Not of General Interest: Student Evaluations and Academic Rigor

Friday, February 11, 2011

Student Evaluations and Academic Rigor

Richard Arum, speaking in "A Lack of Rigor Leaves Students 'Adrift'" at npr.org:

According to the study, one possible reason for a decline in academic rigor and, consequentially, in writing and reasoning skills, is that the principal evaluation of faculty performance comes from student evaluations at the end of the semester. Those evaluations, Arum says, tend to coincide with the expected grade that the student thinks he or she will receive from the instructor.

"There's a huge incentive set up in the system [for] asking students very little, grading them easily, entertaining them, and your course evaluations will be high," Arum says.

I'm glad it's a real study, or we'd all be saying, "thank you, Captain Obvious."

Seriously, though, student evaluation numbers are the primary way in which a lot of us have our teaching evaluated. We (or our administrators) have canonized those numbers and granted them a lot more power than they had when student evaluations began back in the 1970s. Isn't it logical to assume that in situations where those numbers have the most power, the temptation will be the greatest to massage the assignments into something that's student-friendly or at least complaint-proof?

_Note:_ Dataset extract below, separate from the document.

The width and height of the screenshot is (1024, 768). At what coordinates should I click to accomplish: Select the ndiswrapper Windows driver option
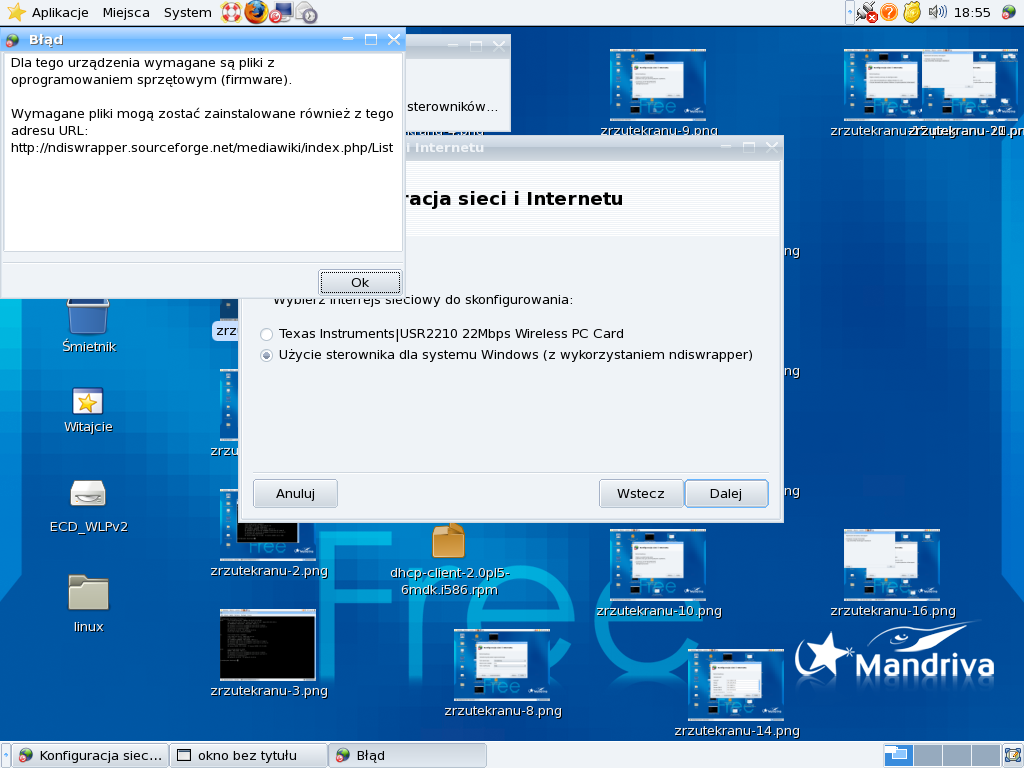click(x=266, y=355)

I'd like to see some study like the following: take instructors of comparable rank and teaching ability (as measured by observation, etc.) who are teaching similar kinds of content, maybe a large required course where the instructors don't have to use the same materials. Half of them don't have to have student evaluations at all, or maybe they have evaluations that are locked away for the period of the experiment so that administrators can't see them. Follow both groups for 5 years or so, judging teaching in one group solely by observations, self-report, and review of course materials. At the end of that time, see if there's a demonstrable difference in student learning and academic rigor.

I know this probably couldn't be done (and isn't a scientific design, of course), but if we're going to "assess outcomes," shouldn't we also be assessing one of the primary if not the only means by which we evaluate teachers?

7 comments:

Anthea said...: Urgh....oh no. Whilst reading your posting I started to think and remember conversations where my colleagues back in the UK talked about the Research Assessement Exercise that plagues many British academics every year.; 11:09 PM
Anonymous said...: There's a study at the military academy, I think by Scott Carrell and Jim West, that does a similar study looking at math classes for which there is an external exam.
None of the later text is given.